$5x^2+4e^{7-x}=x^2e^{7-x}+20$, find $x$ Given that $5x^2+4e^{7-x}=x^2e^{7-x}+20$.
The given solution is the equation is factorised to $e^{-x}(5e^x-e^7)(x^2-4)=0$, but I've no idea how it's factorised. Can anyone show it? 
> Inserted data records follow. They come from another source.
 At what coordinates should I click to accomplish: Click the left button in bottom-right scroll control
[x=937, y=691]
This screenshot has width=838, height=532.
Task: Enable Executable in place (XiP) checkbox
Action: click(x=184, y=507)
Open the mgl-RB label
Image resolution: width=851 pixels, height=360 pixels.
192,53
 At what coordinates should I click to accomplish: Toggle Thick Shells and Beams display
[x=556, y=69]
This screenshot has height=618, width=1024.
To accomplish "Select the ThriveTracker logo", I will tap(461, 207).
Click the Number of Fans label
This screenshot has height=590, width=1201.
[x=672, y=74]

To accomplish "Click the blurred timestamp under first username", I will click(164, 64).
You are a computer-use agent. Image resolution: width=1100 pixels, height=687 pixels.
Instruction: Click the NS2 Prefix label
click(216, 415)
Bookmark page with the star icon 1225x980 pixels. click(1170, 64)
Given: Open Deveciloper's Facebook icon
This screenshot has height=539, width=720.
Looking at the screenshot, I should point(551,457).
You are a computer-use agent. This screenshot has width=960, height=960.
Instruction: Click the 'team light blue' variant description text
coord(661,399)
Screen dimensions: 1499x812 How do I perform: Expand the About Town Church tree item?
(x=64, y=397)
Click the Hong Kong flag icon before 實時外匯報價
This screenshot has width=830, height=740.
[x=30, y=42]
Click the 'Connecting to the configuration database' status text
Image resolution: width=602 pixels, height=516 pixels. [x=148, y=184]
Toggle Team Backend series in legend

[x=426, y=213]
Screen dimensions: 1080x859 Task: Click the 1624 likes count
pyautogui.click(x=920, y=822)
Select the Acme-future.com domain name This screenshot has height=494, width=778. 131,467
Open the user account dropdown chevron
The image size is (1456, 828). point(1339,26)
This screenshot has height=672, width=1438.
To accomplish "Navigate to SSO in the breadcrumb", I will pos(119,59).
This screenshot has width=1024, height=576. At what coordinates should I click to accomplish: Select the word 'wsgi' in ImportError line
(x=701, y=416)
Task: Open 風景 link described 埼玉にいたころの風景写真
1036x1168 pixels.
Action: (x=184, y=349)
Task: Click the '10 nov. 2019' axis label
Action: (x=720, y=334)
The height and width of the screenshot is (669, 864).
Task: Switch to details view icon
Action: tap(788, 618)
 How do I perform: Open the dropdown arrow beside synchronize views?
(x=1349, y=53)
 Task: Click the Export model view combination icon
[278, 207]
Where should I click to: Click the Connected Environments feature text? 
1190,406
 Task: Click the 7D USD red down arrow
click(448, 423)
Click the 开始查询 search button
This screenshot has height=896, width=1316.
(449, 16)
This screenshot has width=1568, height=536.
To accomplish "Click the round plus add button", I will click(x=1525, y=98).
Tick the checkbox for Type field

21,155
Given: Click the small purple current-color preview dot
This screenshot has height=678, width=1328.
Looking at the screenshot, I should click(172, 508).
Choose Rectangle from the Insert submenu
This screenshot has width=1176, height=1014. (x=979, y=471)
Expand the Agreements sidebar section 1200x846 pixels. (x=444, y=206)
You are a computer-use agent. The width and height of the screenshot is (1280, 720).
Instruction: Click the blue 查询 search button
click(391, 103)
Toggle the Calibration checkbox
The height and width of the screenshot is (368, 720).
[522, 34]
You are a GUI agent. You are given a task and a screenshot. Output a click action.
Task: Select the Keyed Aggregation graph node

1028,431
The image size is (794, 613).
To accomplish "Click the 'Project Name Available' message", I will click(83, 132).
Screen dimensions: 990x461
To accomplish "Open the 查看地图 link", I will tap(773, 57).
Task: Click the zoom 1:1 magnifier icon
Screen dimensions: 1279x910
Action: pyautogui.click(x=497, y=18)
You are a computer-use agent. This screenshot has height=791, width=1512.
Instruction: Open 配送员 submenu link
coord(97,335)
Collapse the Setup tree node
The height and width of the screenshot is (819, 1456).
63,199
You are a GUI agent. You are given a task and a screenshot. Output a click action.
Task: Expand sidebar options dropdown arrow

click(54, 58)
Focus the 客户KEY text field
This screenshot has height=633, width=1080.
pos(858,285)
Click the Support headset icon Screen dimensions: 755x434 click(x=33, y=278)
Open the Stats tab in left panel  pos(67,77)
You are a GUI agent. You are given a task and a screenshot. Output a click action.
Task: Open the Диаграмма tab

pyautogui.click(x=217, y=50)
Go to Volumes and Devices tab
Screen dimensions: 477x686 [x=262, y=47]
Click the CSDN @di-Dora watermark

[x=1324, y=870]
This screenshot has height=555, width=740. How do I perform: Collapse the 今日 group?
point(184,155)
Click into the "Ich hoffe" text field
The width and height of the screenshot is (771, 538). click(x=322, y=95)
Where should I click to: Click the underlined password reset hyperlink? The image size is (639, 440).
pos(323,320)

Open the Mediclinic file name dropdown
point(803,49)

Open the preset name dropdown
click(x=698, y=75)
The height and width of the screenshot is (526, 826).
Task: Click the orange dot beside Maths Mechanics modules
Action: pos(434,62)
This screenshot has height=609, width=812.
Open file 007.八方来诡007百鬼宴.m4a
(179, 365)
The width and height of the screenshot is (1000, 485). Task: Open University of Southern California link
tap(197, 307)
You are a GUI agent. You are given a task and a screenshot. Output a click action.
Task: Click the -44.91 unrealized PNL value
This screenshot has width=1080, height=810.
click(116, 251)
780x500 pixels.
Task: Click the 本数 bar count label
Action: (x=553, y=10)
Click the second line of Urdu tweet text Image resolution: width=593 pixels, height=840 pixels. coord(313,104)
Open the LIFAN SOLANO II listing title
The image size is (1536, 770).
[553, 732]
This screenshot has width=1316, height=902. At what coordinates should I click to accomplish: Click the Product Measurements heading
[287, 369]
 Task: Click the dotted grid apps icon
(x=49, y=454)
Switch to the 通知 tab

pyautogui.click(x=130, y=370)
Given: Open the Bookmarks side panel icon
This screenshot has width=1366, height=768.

 A: You might start by putting similar terms on the same side:
$$5x^2-20 = x^2 e^{7-x}-4e^{7-x},$$
and then factor:
$$5(x^2-4) = e^{7-x}(x^2-4).$$
Luckily, there's a common factor on both sides, you can  write
$$5(x^2-4) -e^{7-x}(x^2-4)=0$$
and so
$$(5-e^{7-x})(x^2-4)=0.$$
To pretty up the exponent on $e$, multiply both sides by $e^{-x}e^x=1$:
$$e^{-x}(5e^x-e^{7})(x^2-4)=0.$$
A: \begin{align*}
5x^2 + 4e^{7-x} &= x^2e^{7-x} + 20\\
\\
5x^2 + 4e^7e^{-x} - x^2 e^7e^{-x} - 20 &= 0\\
\\
5x^2e^xe^{-x} + 4e^7e^{-x} - x^2e^7e^{-x} - 20e^xe^{-x} &= 0\\
\\
e^{-x}(5x^2e^x + 4e^7 - x^2e^7 - 20e^x) &= 0\\
\\
e^{-x}(5x^2e^x - 4\cdot 5e^x  - x^2e^7 + 4e^7) &= 0\\
\\
e^{-x}[5e^x(x^2 - 4) - e^7(x^2+4)] &= 0\\
\\
e^{-x}[(5e^x - e^7)(x^2-4)] &= 0\\
\\
e^{-x}(5e^x - e^7)(x-2)(x+2) &= 0
\\
\end{align*}
I guess they didn't factor the $x^2-4$ into $(x-2)(x+2)$ but there you have it.  It's basically just factoring out $e^{-x}$ from everything (and noting that if a term doesn't have an $e^{-x}$ in it then it will have $e^x$ in it after factoring) and then factoring by grouping.